# Dataset content
—————

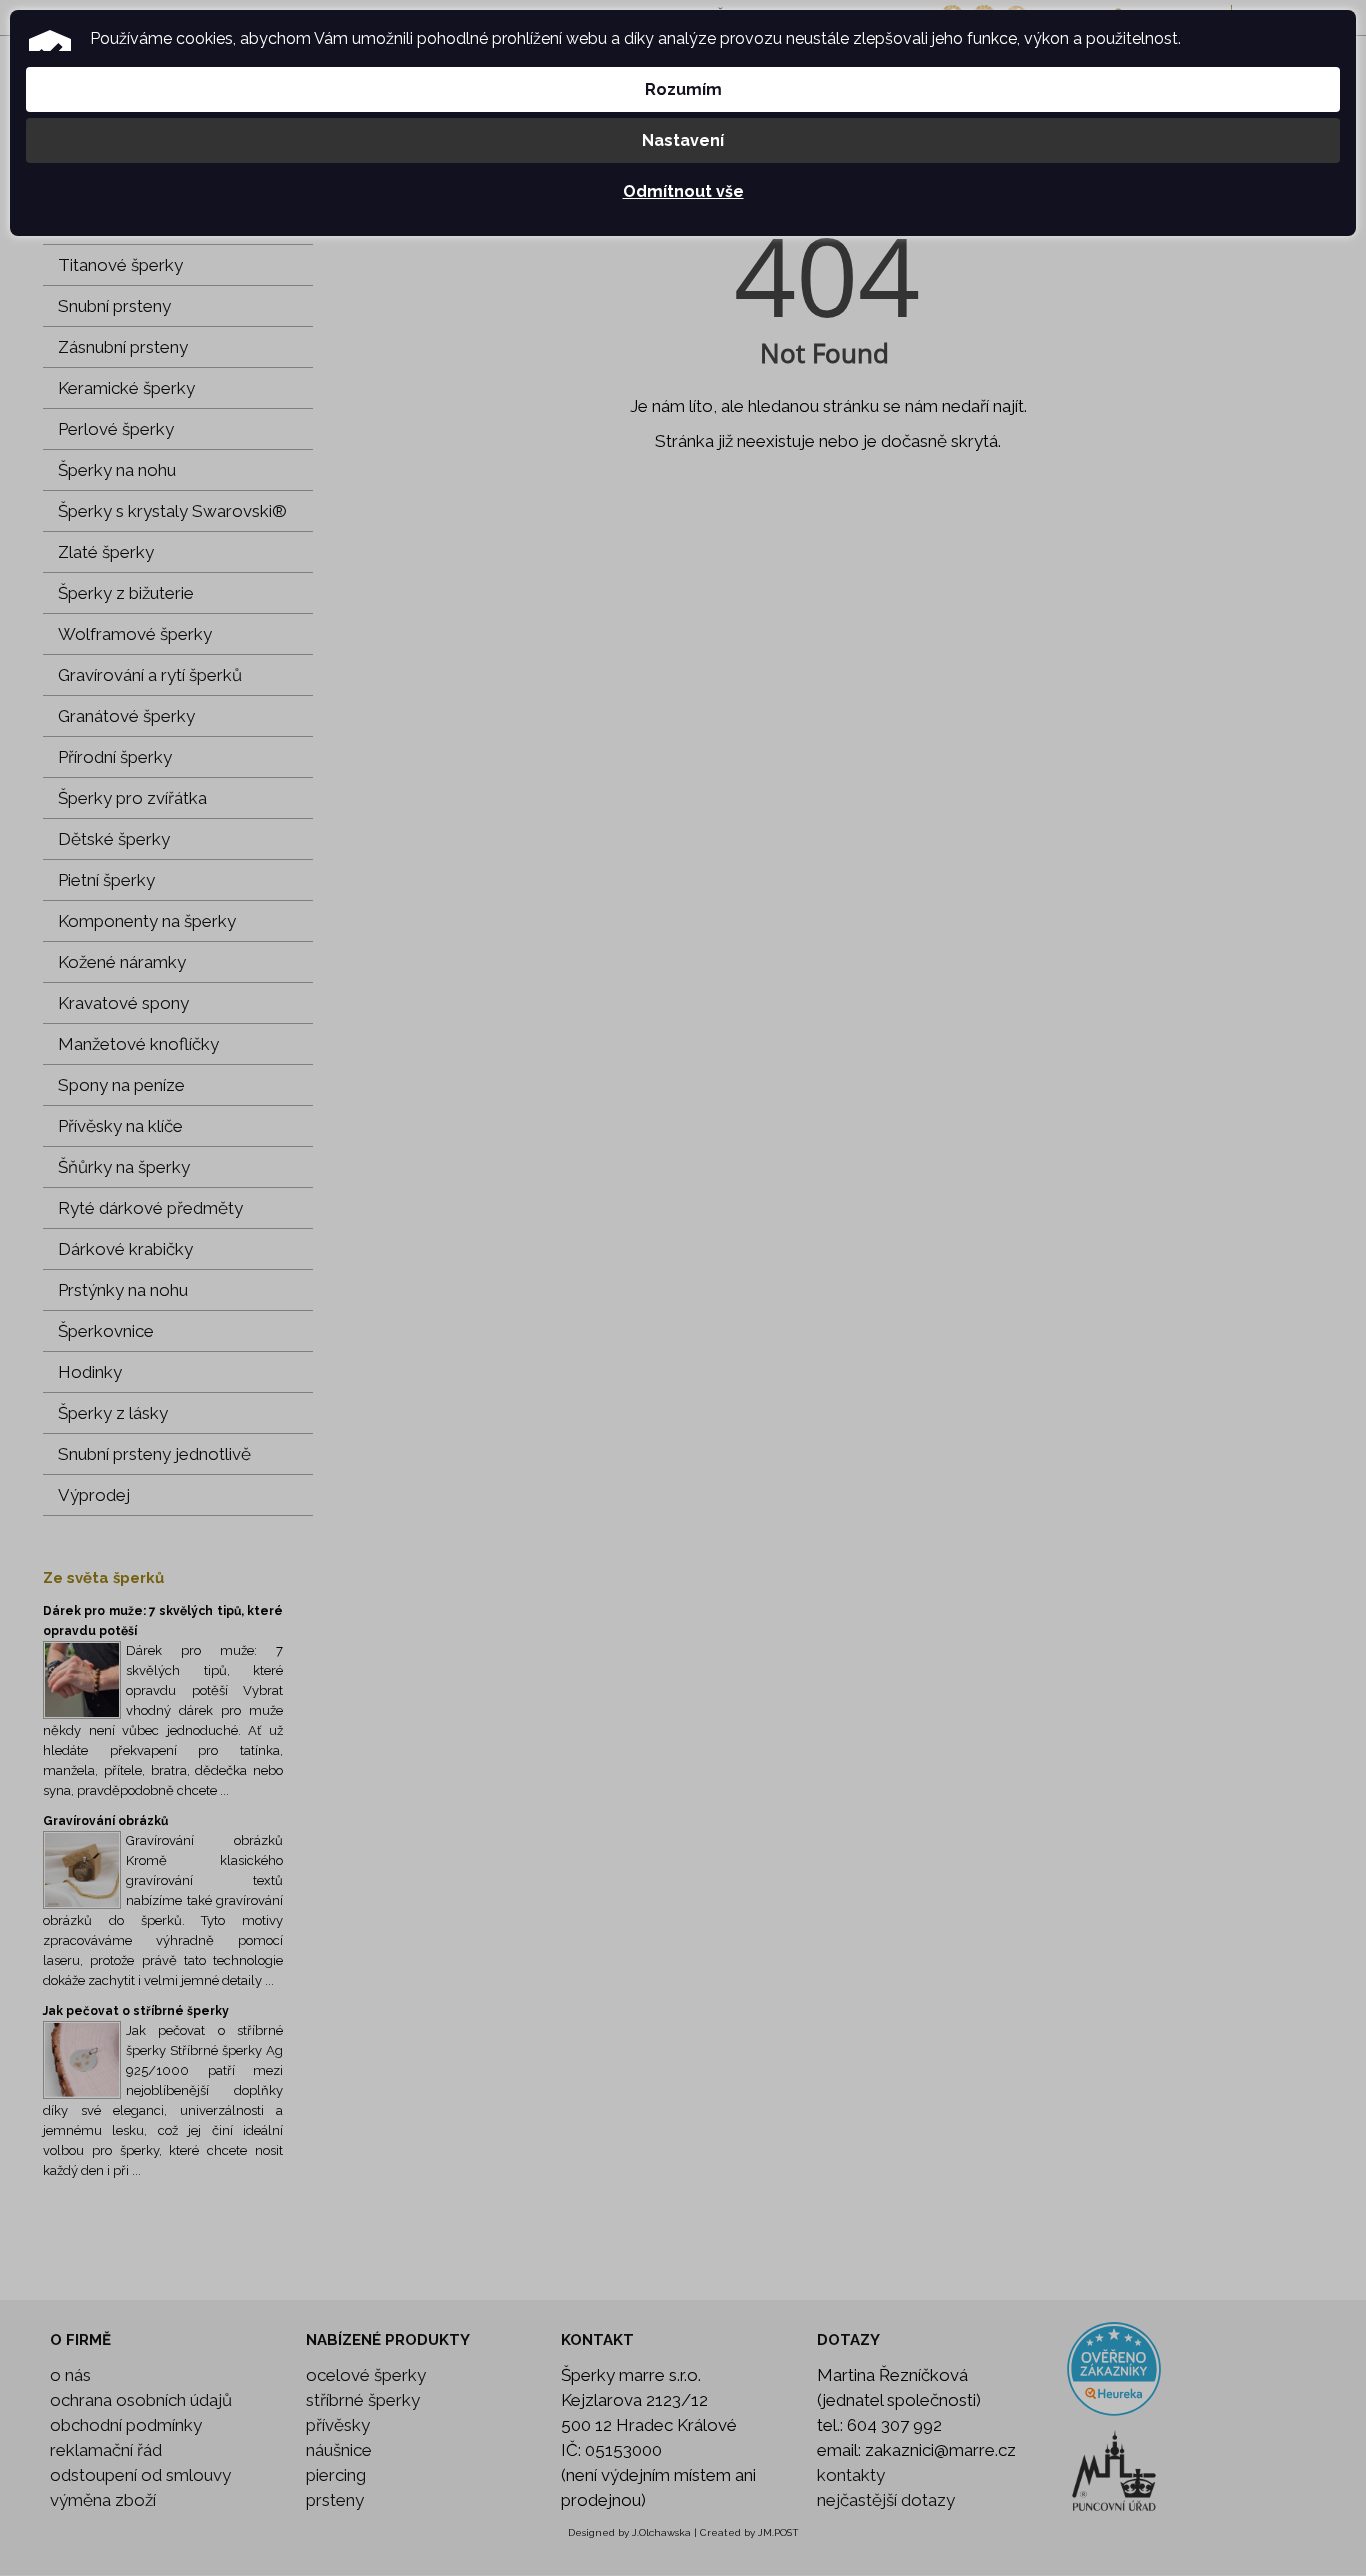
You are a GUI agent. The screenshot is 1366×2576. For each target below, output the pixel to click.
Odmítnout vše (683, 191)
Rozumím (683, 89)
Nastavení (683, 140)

—————

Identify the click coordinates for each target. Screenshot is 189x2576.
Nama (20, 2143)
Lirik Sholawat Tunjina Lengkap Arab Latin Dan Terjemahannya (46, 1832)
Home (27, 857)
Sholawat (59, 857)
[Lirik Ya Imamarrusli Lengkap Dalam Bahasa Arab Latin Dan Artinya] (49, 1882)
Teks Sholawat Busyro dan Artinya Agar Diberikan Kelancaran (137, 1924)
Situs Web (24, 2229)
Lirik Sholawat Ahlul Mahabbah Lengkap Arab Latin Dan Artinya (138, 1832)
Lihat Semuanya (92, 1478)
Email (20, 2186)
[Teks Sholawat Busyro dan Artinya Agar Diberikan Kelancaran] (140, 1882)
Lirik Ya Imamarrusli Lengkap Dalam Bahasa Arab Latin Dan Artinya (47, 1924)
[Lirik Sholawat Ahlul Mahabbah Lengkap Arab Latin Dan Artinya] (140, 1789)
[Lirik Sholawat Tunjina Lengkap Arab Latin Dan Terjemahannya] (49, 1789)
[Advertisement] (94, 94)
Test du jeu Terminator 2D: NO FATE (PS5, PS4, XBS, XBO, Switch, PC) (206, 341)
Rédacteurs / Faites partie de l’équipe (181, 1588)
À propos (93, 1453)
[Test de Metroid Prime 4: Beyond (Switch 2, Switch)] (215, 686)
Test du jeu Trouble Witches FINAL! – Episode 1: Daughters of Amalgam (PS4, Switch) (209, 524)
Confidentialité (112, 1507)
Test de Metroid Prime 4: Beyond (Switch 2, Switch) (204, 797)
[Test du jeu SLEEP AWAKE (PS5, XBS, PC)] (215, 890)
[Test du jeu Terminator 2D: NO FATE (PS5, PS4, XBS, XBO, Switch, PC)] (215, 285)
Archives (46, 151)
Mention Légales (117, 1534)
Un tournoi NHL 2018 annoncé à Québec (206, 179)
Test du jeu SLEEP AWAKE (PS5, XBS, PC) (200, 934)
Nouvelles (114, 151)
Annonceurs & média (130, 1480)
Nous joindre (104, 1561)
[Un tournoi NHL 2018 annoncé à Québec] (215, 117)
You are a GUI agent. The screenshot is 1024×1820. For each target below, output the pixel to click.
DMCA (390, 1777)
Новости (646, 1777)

—————

# Action item
The reply should hold only the lines of the listing above starting at the line containing "Situs Web (24, 2229)" and ending at the line containing "Новости (646, 1777)", exactly as written.

# Worked solution
Situs Web (24, 2229)
Lirik Sholawat Ahlul Mahabbah Lengkap Arab Latin Dan Artinya (138, 1832)
Lihat Semuanya (92, 1478)
Email (20, 2186)
[Teks Sholawat Busyro dan Artinya Agar Diberikan Kelancaran] (140, 1882)
Lirik Ya Imamarrusli Lengkap Dalam Bahasa Arab Latin Dan Artinya (47, 1924)
[Lirik Sholawat Ahlul Mahabbah Lengkap Arab Latin Dan Artinya] (140, 1789)
[Lirik Sholawat Tunjina Lengkap Arab Latin Dan Terjemahannya] (49, 1789)
[Advertisement] (94, 94)
Test du jeu Terminator 2D: NO FATE (PS5, PS4, XBS, XBO, Switch, PC) (206, 341)
Rédacteurs / Faites partie de l’équipe (181, 1588)
À propos (93, 1453)
[Test de Metroid Prime 4: Beyond (Switch 2, Switch)] (215, 686)
Test du jeu Trouble Witches FINAL! – Episode 1: Daughters of Amalgam (PS4, Switch) (209, 524)
Confidentialité (112, 1507)
Test de Metroid Prime 4: Beyond (Switch 2, Switch) (204, 797)
[Test du jeu SLEEP AWAKE (PS5, XBS, PC)] (215, 890)
[Test du jeu Terminator 2D: NO FATE (PS5, PS4, XBS, XBO, Switch, PC)] (215, 285)
Archives (46, 151)
Mention Légales (117, 1534)
Un tournoi NHL 2018 annoncé à Québec (206, 179)
Test du jeu SLEEP AWAKE (PS5, XBS, PC) (200, 934)
Nouvelles (114, 151)
Annonceurs & média (130, 1480)
Nous joindre (104, 1561)
[Un tournoi NHL 2018 annoncé à Québec] (215, 117)
You are a GUI agent. The screenshot is 1024×1820. For each target below, output the pixel to click.
DMCA (390, 1777)
Новости (646, 1777)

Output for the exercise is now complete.